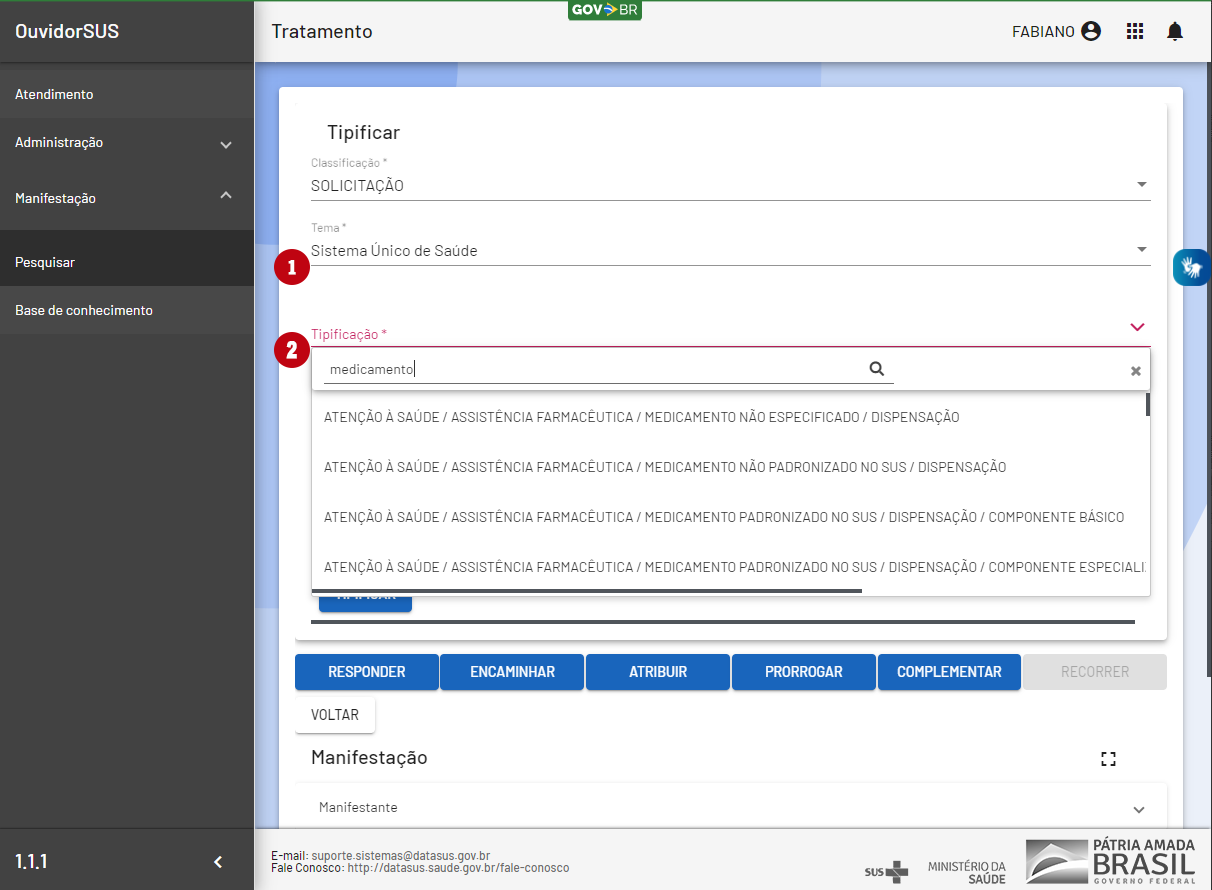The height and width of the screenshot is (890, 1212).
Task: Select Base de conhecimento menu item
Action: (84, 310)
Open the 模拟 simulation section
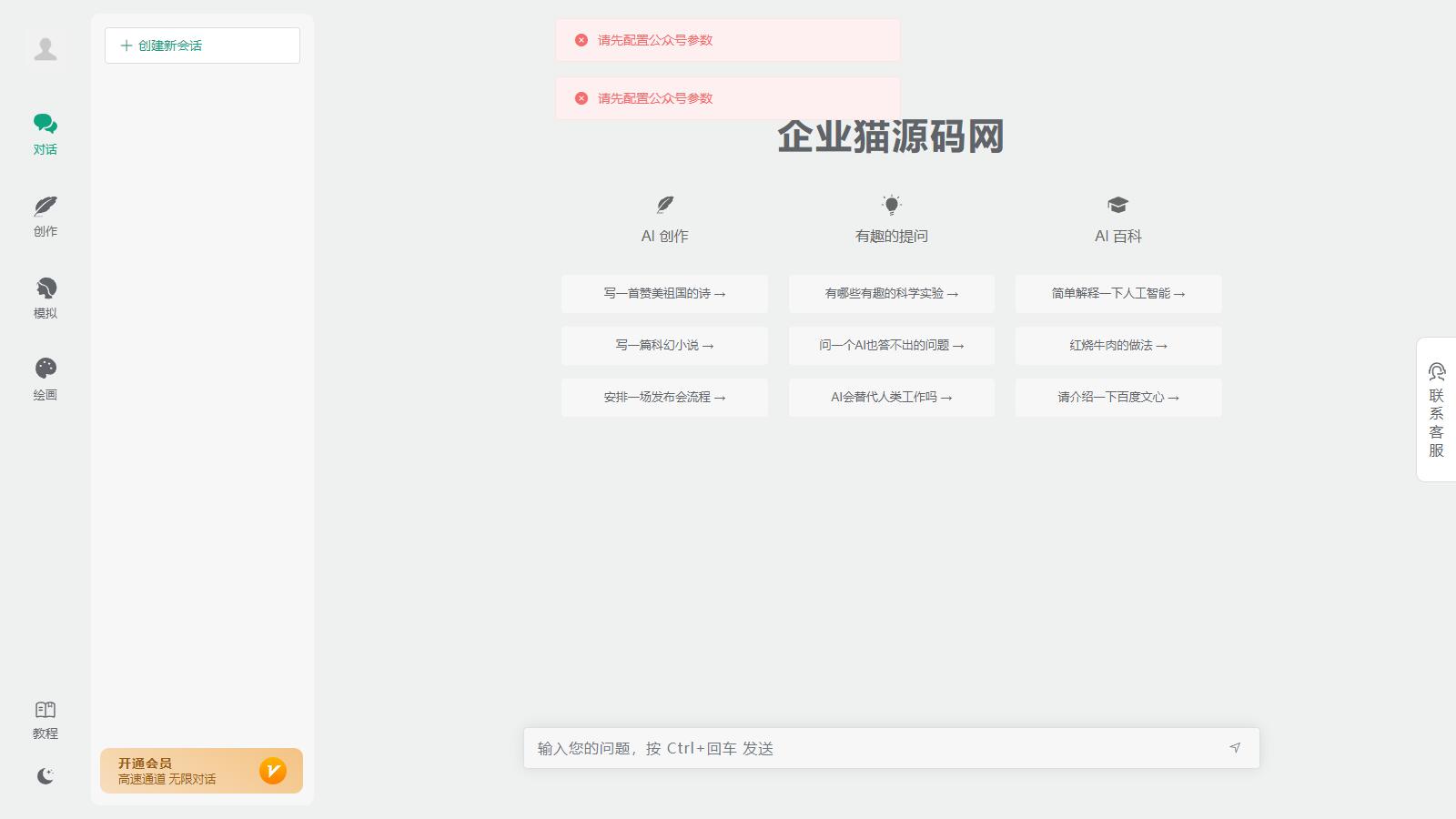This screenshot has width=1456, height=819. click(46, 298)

...

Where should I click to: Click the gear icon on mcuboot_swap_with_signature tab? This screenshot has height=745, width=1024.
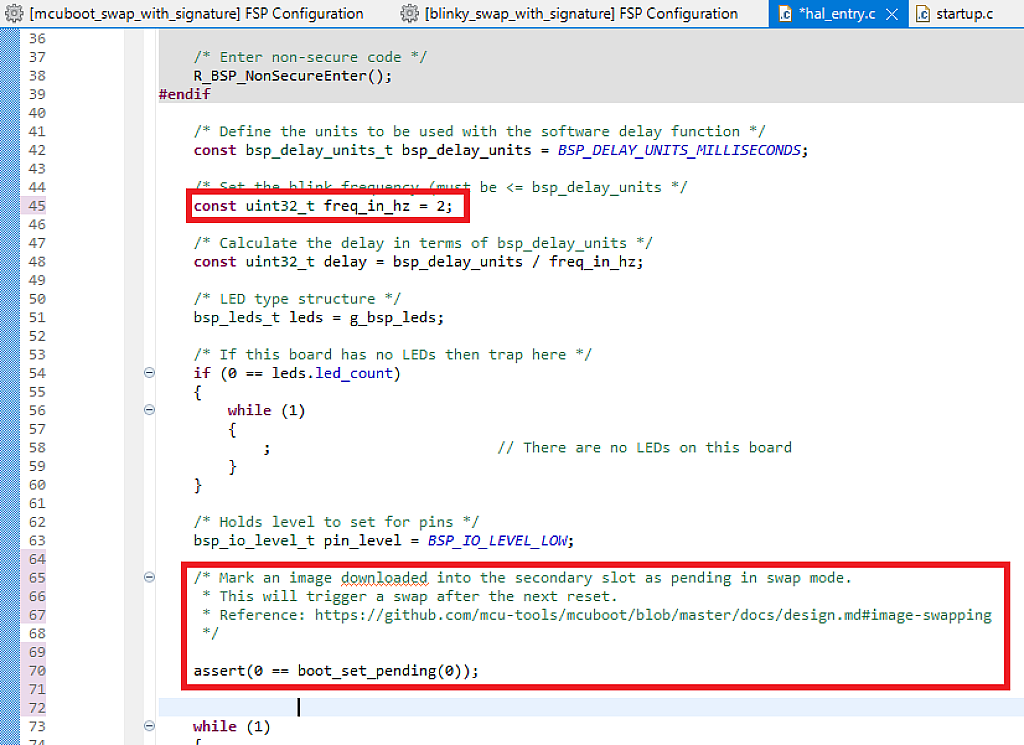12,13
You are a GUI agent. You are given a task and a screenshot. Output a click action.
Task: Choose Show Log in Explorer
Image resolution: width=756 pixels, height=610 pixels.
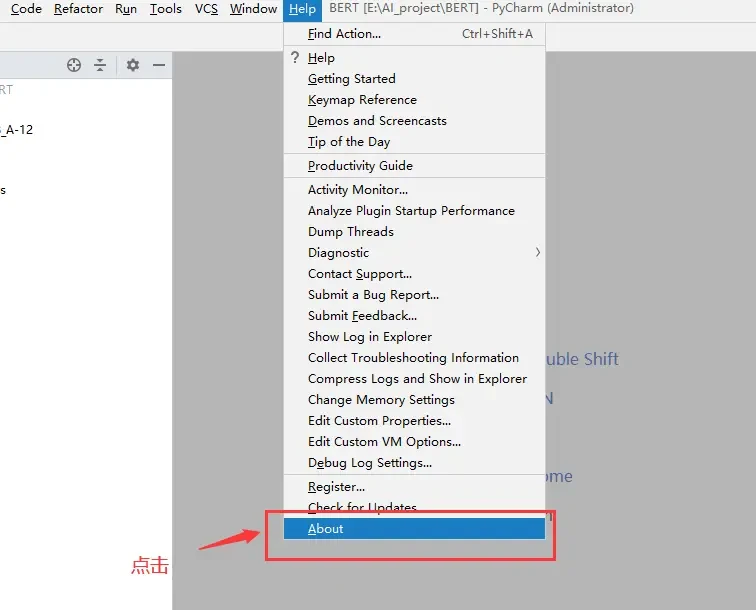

==

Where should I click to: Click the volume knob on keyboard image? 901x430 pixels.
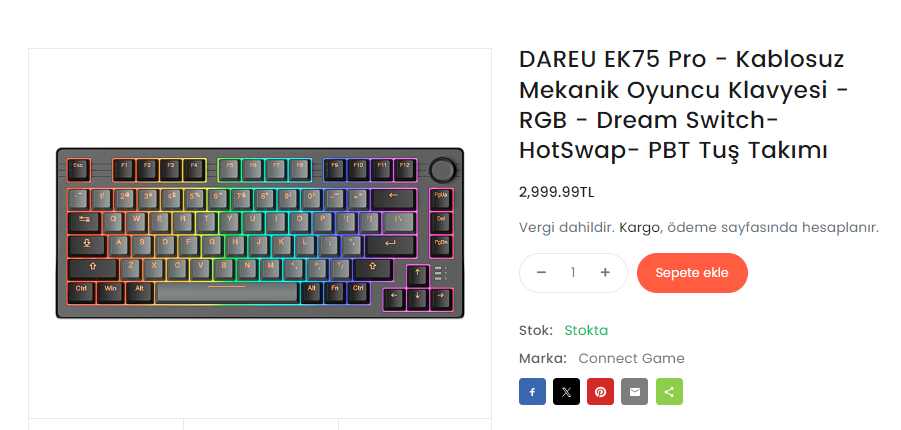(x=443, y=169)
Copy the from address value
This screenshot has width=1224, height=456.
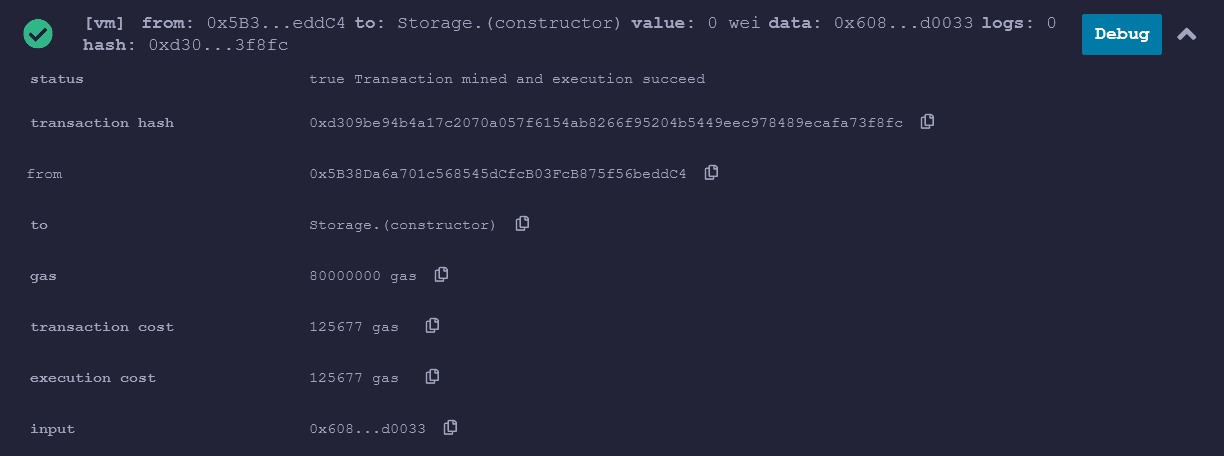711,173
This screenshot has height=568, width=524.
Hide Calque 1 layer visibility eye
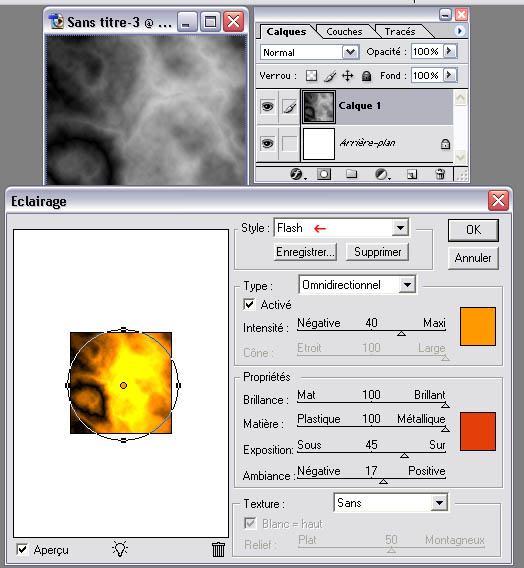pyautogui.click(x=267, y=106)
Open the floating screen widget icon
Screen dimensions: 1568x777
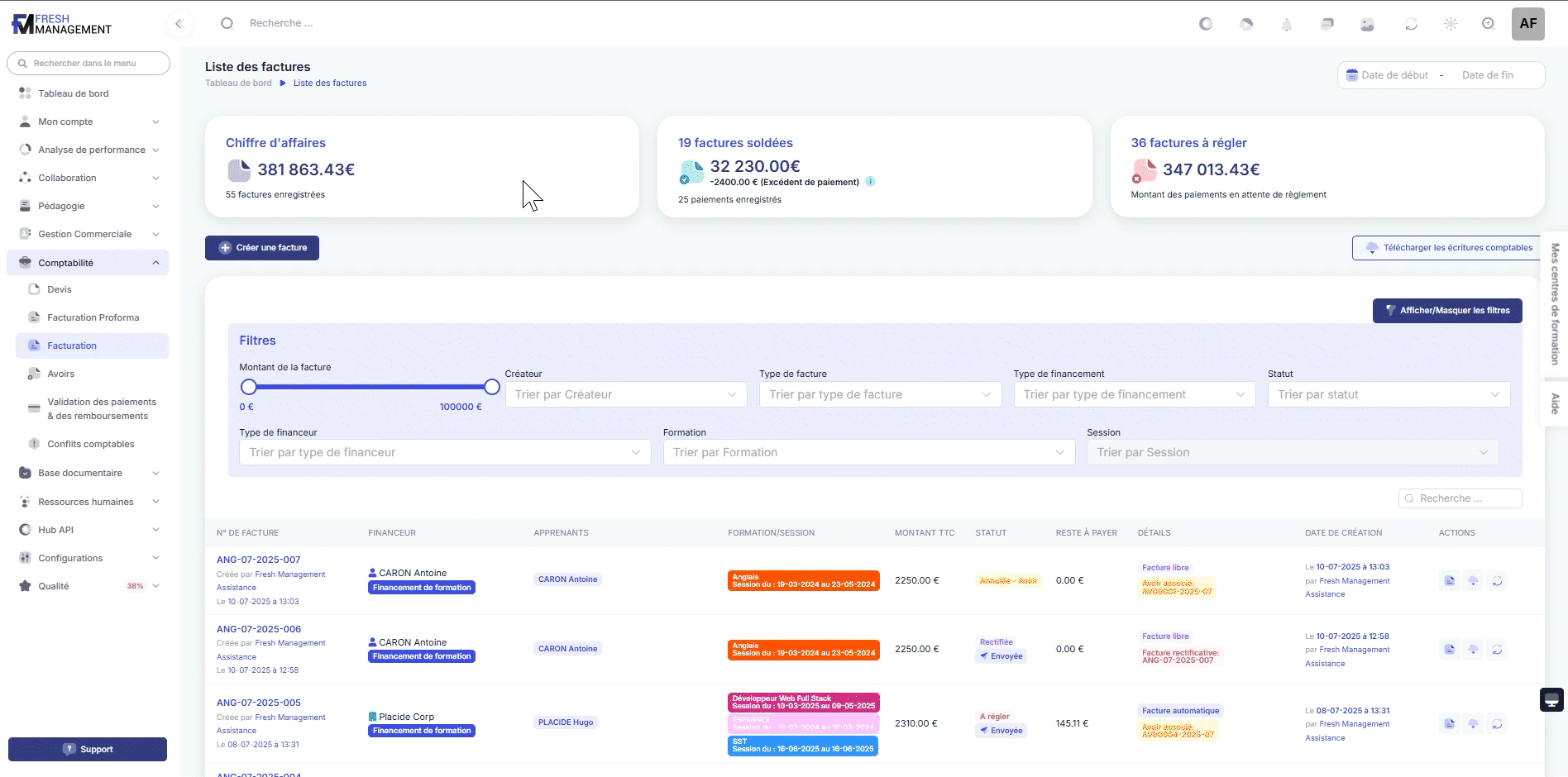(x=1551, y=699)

PROBLEM TO WORK ON:
Using the data above, which lines fall from the one with "Where should I click to: Click the gear" through the one with "Image resolution: width=756"? Repeat them exactly, ends included, minus any pictures.

RESULT:
Where should I click to: Click the gear icon on mcuboot_swap_with_signature tab? This screenshot has height=745, width=1024.
12,13
You are a GUI agent. You are given a task and a screenshot. Output a click action.
Task: Choose Show Log in Explorer
Image resolution: width=756 pixels, height=610 pixels.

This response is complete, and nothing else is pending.